▶ TASK DETAILS: Scan the entries for the word "computer". Every line that has it should be copied.

▶ RECORDS SUPPLIED:
━━━━━━━━━━━━━━━━━━━━━━━━━━━━━━
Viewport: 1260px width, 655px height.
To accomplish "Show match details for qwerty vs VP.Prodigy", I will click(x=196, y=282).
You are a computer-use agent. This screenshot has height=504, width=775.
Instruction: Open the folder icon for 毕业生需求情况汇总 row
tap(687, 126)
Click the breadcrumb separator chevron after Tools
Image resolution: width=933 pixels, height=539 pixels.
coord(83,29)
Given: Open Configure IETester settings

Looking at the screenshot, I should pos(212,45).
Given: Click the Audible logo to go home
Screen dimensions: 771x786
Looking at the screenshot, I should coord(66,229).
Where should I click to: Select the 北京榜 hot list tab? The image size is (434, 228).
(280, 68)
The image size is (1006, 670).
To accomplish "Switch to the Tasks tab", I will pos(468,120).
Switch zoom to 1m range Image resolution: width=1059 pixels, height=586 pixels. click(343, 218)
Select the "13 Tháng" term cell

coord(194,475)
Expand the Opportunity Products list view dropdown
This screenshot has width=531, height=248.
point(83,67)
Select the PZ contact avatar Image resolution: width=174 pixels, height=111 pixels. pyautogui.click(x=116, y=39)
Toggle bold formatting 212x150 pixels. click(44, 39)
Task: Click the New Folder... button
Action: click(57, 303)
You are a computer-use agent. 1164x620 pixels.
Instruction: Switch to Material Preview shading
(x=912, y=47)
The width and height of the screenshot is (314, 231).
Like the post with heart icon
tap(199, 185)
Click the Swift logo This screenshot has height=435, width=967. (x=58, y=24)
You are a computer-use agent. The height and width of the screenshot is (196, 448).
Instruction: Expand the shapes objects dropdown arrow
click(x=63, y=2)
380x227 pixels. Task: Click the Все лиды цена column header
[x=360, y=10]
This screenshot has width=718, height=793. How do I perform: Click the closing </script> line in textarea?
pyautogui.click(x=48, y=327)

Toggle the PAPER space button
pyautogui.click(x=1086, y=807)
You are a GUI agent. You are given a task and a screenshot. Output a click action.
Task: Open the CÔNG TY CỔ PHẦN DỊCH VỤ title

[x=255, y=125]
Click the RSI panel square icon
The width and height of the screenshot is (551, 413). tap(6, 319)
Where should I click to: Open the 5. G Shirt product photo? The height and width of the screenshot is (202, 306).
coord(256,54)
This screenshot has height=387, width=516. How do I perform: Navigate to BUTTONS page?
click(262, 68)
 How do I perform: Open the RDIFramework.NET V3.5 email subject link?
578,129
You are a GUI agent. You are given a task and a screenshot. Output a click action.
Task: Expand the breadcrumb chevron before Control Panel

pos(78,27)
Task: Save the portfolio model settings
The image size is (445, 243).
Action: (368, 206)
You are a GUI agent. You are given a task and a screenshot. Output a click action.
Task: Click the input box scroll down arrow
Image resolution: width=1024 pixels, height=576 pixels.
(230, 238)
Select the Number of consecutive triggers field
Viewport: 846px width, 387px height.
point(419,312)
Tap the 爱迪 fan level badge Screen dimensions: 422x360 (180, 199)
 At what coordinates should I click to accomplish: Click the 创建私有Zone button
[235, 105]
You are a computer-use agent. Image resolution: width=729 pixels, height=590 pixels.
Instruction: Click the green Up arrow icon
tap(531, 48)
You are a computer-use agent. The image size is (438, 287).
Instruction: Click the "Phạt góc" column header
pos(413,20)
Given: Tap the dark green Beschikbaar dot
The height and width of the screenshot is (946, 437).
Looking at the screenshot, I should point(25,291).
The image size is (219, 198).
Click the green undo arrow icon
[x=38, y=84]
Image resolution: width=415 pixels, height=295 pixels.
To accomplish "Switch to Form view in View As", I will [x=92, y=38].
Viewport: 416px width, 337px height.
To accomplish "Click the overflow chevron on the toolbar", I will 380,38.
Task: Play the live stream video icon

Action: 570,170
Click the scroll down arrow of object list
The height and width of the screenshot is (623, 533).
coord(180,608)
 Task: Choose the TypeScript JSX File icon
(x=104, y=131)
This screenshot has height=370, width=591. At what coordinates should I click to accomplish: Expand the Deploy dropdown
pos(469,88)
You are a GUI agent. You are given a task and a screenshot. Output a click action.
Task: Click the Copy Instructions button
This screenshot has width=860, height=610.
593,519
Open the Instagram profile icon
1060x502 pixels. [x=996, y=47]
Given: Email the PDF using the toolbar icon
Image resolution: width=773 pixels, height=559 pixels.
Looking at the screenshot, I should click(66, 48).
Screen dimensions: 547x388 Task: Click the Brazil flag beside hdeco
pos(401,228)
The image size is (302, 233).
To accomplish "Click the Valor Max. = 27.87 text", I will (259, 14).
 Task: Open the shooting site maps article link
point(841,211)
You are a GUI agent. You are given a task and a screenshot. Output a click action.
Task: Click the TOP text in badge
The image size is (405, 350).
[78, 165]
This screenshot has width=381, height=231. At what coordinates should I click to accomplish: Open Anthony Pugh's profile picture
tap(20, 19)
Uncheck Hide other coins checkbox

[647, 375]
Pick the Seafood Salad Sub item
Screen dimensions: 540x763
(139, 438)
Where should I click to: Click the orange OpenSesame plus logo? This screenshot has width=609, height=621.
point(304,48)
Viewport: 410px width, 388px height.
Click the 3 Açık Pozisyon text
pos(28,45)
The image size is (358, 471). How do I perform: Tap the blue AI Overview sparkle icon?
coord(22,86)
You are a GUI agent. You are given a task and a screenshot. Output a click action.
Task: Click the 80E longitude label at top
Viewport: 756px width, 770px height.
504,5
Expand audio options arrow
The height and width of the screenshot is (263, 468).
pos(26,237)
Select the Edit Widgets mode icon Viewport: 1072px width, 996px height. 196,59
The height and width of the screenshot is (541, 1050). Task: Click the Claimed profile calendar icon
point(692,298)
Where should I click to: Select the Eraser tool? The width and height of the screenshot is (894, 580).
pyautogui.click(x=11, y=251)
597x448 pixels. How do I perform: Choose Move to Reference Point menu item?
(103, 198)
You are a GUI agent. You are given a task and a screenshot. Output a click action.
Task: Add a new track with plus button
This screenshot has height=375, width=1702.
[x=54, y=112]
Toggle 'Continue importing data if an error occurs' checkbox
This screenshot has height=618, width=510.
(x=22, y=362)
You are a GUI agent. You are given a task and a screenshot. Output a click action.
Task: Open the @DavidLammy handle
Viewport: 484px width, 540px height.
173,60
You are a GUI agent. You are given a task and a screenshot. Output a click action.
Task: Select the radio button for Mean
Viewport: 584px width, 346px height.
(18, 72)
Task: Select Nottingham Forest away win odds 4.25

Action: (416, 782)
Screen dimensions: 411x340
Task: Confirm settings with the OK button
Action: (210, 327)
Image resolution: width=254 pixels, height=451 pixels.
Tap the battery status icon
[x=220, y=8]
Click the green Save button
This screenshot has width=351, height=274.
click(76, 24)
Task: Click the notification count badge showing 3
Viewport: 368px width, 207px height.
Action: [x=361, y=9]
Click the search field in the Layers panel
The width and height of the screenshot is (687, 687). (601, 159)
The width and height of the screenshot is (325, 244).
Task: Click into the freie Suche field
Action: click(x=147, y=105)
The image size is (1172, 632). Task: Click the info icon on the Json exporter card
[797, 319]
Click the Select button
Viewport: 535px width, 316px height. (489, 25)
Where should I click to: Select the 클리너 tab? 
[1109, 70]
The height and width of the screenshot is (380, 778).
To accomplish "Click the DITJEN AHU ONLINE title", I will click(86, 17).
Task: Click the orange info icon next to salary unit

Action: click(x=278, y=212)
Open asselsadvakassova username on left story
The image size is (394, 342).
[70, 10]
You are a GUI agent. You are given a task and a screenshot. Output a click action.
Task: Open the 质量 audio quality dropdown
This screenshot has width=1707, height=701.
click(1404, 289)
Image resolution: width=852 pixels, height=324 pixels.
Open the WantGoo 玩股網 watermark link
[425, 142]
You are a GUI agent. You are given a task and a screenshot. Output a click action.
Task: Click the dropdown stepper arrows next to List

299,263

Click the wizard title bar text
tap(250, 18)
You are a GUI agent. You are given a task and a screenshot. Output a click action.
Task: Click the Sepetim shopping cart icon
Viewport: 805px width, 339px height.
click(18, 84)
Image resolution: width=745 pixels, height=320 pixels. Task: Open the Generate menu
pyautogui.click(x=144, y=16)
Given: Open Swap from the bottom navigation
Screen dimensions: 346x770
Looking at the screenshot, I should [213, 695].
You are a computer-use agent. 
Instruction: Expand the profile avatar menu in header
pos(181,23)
━━━━━━━━━━━━━━━━━━━━━━━━━━━━━━
▶ YOUR SOLUTION:
You are a computer-use agent. This screenshot has height=504, width=775.
You are a computer-use agent. 1164x620 pixels.
You are a computer-use agent. The height and width of the screenshot is (196, 448).
You are a computer-use agent. Image resolution: width=729 pixels, height=590 pixels.
You are a computer-use agent. The image size is (438, 287).
You are a computer-use agent. 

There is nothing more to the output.